Using e.g. the Base62 encoded file (uu)id, is unproblematic and safe on any case sensitive filesystem *(do we care about case insensitive filesysytems?) and S3 (currently there’s a cursed, lossy strict_encoding function for pre-Dedupe uploads) and would bring the file name length down from 64 characters to at most 22 which is a bit more friendly.

Indices

If we use scheduled file scans for cleanup, we maybe don't need the media_file index. I observed PostgreSQL not using indices before if joining with a too large table. This will need testing.

I’m not sure yet whether

one HASH(note, scheduled_note, profile)
all three as separate indices (most entries will be NULL; wastes a lot of space)
only HASH(note) (since this makes up the bulk and a full scan on the rest might be cheap enough anyway)

is better.

If using a combined index we also need to test whether PostgreSQL is smart
enough to infer = NULL for the other two entries from the constraint, or
if we’ll always need to spell out note = 'some-id' AND scheduled_note = NULL AND profile = NULL etc.
(ideally test also onl owest support PostgreSQL version).

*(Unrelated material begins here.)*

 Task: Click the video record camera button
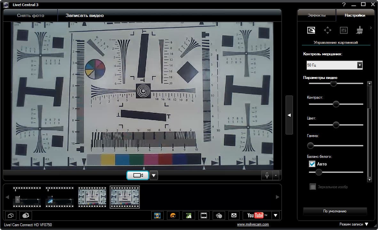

At least for indices over a single UUID, HASH is definitely better than BTREE though:
We'll only ever do equality lookups on the index; uuids have no meaningful ordering anyway.
Thus HASH is sufficient and saves on disk storage compared to BTREE.
Tests on a table with 50,000,000 non-primary-key UUID rows also suggests HASH performs better than BTREE here on PostgreSQL 16.

Details on the perf test

-- Generate test data with 50 million UUIDs
CREATE TABLE testdata AS
  SELECT generate_series(1,50_000_000) AS key,
         gen_random_uuid() AS uuid;
-- duplicate for comparisons
CREATE TABLE testdata_btree AS SELECT * FROM testdata;
CREATE TABLE testdata_noi AS SELECT * FROM testdata;

-- create indices
CREATE INDEX test_hash_index ON testdata USING HASH (uuid);
CREATE INDEX test_btree_index ON testdata_btree USING BTREE (uuid);

-- check storage consumption
SELECT
   relname  as table_name,
   pg_size_pretty(pg_total_relation_size(relid)) As "Total Size",
   pg_size_pretty(pg_indexes_size(relid)) as "Index Size",
   pg_size_pretty(pg_table_size(relid)) as "Storage Size (with TOAST)",
   pg_size_pretty(pg_relation_size(relid)) as "Data Size (without TOAST)"
   FROM pg_catalog.pg_statio_user_tables
ORDER BY pg_total_relation_size(relid) DESC;

-- observation: HASH is smaller

-- create a small and big lookup table
CREATE TABLE lookups AS (
  (SELECT uuid FROM testdata WHERE (random() * 31) >= 30 LIMIT 30_000)
  UNION ALL
  SELECT gen_random_uuid() AS uuid FROM generate_series(1,3_000)
);

CREATE TABLE lookups_big AS (
  (SELECT uuid FROM testdata WHERE (random() * 31) >= 30 LIMIT 400_000)
  UNION ALL
  SELECT gen_random_uuid() AS uuid FROM generate_series(1,10_000)
);

-- finally do some timed test queries and check EXPLAIN ANALYZE ...
-- for different scenarios
-- e.g.
--  SELECT key FROM testadata WHERE uuid = 'an existing uuid';
--  SELECT key FROM testadata WHERE uuid = 'an non.existing uuid';
--  SELECT key FROM testdata AS d JOIN lookups AS l ON d.uuid = l.uuid;
--  SELECT key FROM testdata AS d JOIN lookups_big AS l ON d.uuid = l.uuid;

Observations from timed tests and EXPLAIN (ANALYZE) <query>;:

joins with lookups_big never use indices; everything is about the same speed
joins with lookups indices are still used (but because everything is faster the absolute time diff between HASH and BTREE isn’t that big)
HASH is a bit smaller and notably faster than BTREE. In the analysers estimated cost range is just a tad better but the actual runtime duration was about only half of BTREE’s on individual lookups for me.
BTREE is massively faster than no index at all

# JOINING both testdata tables as an extreme test
# note how indices are not used
test_indices=# EXPLAIN ANALYZE SELECT d.key FROM testdata AS d JOIN testdata2 AS l ON d.uuid = l.uuid;
                                                               QUERY PLAN

----------------------------------------------------------------------------------------------------------------------------------------
 Hash Join  (cost=1687782.11..7086396.11 rows=50000000 width=4) (actual time=14382.006..50487.475 rows=50000000 loops
=1)
   Hash Cond: (d.uuid = l.uuid)
   ->  Seq Scan on testdata d  (cost=0.00..818512.00 rows=50000000 width=20) (actual time=0.009..3567.087 rows=50000000 loops=1)
   ->  Hash  (cost=818559.16..818559.16 rows=50004716 width=16) (actual time=14372.441..14372.442 rows=50000000 loops=1)
         Buckets: 262144  Batches: 512  Memory Usage: 6617kB
         ->  Seq Scan on testdata2 l  (cost=0.00..818559.16 rows=50004716 width=16) (actual time=0.041..4730.541 rows=50000000 loops=1)
 Planning Time: 0.368 ms
 Execution Time: 51901.144 ms

This test needs to be repeated with a combined index with three UUIDs.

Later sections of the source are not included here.